I don't 'owe' you details about my boobs.
My reaction was far stronger than I expected. I repeated my question for him, which was, 'would you like anything to drink?', but didn't register his answer as I headed out the back with a bright red face and an unshakable feeling of shame.
For the rest of the night, and for a lot of my time at that workplace, I was more wary of my body. Was my top too low cut? Too tight? Was I wearing the wrong bra? Was I... embarrassing myself?
I know there are lots of women who wouldn't be so affected by being asked whether their boobs are real. Some might even be flattered. But I hated it. It was humiliating. Writing about it now, for some reason, makes me feel ashamed, even though I didn't do anything wrong.
That's why last week's headline of '"Have you had a boob job?": Erin Molan's busty display on NRL's The Footy Show sparks breast implant rumours' sat so uncomfortably with me.
As far as headlines go, when it comes to objectifying women's bodies, it's far from the worst offender. But the question, and its implication, made me feel sick. 'Busty display' - really?
Molan wasn't putting on a busty display - she was wearing a dress.
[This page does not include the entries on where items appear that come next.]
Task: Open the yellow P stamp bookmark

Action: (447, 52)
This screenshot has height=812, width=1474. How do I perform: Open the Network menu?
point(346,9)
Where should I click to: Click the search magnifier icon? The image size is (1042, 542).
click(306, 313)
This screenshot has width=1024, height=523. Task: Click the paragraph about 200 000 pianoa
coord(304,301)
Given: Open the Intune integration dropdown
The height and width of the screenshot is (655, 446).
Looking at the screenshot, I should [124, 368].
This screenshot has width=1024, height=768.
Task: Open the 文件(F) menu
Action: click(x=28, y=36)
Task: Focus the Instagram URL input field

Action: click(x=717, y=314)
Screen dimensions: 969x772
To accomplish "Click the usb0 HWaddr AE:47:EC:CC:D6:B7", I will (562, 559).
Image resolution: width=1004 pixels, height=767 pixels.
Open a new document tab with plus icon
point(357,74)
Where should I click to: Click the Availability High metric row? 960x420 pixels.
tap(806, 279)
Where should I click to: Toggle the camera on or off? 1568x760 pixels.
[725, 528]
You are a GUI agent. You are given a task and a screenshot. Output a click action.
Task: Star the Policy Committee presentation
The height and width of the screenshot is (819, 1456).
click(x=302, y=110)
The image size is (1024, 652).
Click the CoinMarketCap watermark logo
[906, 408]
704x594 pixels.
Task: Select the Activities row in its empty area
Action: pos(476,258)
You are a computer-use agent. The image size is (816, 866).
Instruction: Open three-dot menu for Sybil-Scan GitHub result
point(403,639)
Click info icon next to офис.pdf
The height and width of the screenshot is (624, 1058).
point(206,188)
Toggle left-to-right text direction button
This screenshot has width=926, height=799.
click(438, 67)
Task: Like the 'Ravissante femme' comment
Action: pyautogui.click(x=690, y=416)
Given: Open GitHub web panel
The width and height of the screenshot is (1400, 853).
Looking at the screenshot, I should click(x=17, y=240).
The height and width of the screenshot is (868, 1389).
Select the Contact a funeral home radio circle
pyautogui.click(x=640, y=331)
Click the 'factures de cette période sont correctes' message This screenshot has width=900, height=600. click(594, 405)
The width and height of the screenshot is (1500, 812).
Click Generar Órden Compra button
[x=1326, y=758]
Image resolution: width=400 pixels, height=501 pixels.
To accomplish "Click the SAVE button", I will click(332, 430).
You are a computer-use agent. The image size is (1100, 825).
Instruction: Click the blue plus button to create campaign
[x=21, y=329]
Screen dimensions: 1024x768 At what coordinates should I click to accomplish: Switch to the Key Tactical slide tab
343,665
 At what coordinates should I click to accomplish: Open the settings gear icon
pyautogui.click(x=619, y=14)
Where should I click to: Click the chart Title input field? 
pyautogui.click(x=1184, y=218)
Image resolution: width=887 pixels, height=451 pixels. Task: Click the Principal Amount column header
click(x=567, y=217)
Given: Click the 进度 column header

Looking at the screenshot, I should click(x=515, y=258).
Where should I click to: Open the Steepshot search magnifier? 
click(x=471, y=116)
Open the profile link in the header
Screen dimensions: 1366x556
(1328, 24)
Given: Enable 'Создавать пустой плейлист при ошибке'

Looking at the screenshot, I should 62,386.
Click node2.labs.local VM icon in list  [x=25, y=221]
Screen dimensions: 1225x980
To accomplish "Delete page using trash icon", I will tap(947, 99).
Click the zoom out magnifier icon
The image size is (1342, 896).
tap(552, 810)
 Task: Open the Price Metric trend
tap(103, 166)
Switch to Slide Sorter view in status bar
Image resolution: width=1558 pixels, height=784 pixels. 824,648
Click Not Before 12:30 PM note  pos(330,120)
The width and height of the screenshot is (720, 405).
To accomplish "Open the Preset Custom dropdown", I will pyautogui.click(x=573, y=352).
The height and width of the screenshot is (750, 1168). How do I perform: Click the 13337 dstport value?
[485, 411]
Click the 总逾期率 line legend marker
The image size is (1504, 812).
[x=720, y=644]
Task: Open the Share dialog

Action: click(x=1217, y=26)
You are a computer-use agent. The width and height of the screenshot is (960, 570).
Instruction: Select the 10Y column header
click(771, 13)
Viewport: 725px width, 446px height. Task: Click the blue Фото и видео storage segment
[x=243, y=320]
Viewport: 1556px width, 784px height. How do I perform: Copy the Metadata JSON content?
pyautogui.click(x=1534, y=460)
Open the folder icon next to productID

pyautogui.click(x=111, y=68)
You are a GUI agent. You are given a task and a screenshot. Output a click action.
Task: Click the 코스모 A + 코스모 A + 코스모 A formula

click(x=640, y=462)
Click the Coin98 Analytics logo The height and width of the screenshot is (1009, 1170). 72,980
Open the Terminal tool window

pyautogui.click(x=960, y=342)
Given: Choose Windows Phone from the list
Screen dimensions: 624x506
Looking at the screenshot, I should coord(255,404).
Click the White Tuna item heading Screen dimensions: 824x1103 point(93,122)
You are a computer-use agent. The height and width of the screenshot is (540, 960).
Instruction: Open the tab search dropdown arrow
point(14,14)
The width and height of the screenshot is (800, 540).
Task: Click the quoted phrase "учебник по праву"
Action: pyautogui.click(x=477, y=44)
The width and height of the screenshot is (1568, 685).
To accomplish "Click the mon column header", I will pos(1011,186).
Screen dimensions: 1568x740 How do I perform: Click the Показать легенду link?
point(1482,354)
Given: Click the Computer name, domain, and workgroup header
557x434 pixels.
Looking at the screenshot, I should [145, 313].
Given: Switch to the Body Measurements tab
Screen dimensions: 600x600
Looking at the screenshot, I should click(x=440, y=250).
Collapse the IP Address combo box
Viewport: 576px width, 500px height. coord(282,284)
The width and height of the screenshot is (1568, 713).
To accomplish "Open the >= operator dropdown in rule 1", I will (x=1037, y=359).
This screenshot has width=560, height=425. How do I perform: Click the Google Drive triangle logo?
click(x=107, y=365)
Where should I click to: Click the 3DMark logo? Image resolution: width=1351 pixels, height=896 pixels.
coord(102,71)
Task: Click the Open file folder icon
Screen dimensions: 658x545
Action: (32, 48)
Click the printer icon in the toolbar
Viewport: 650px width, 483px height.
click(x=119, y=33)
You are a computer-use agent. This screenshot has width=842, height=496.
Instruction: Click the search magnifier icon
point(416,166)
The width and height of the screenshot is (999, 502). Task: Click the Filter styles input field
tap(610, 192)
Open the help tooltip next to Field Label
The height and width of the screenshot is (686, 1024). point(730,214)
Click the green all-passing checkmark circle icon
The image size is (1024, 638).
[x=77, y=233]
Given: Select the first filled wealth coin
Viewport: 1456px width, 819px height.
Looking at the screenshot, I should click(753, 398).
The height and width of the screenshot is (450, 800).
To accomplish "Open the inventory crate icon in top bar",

While doing her job. Which has exactly nothing to do with her boobs.
In last week's instance, a number of viewers took their questions about Molan's chest to her Instagram account, asking, or straight out assuming, that the journalist had 'implants'.
But back in 2014, Molan was publicly questioned about her chest on live radio. The then 31-year-old had a regular sports segment on The Kyle and Jackie O Show, and in a 'game' called Let's Get to Know Erin, a listener called in to ask, "I was watching The Footy Show last night and I noticed that your chest area has got a little bit bigger. Just wondering whether you've done a boob job recently?"
Indeed, some women might not have a problem with being asked about the anatomy of their breasts - but Molan did.
"That is an incredibly personal question," she responded. "I’m just going to say I'm happy with my rig how it is. That is a weird opening question."
"Are you not listening to what I say about football?"
It wasn't long before Molan quit Kyle and Jackie O altogether, and made a statement on The Footy Show.
"To every young woman out there and every person out there, you determine your worth and if you feel you’re ever in a situation where you are not being treated with respect or the way you are being treated is not acceptable to you then you have every right to walk away and every right to stand up for yourself," she said.
When I was asked about whether my boobs were real (I shudder even writing that sentence), I felt an overwhelming sense of anger that as a woman, I can't just... be.
I can't just be at work. I can't just be a waitress purely focused on whatever the hell it is that people want to order. I can't just be a human being operating in the world independent of an unrelenting, sexualised gaze.
And it's haunting that as a woman in a domain so overwhelmingly dominated by men, who is so impressive in her knowledge, passion and skill set, neither can Erin Molan.
If you're desperate to know whether Molan has breast implants, there's a more urgent question you need to be asking yourself: why?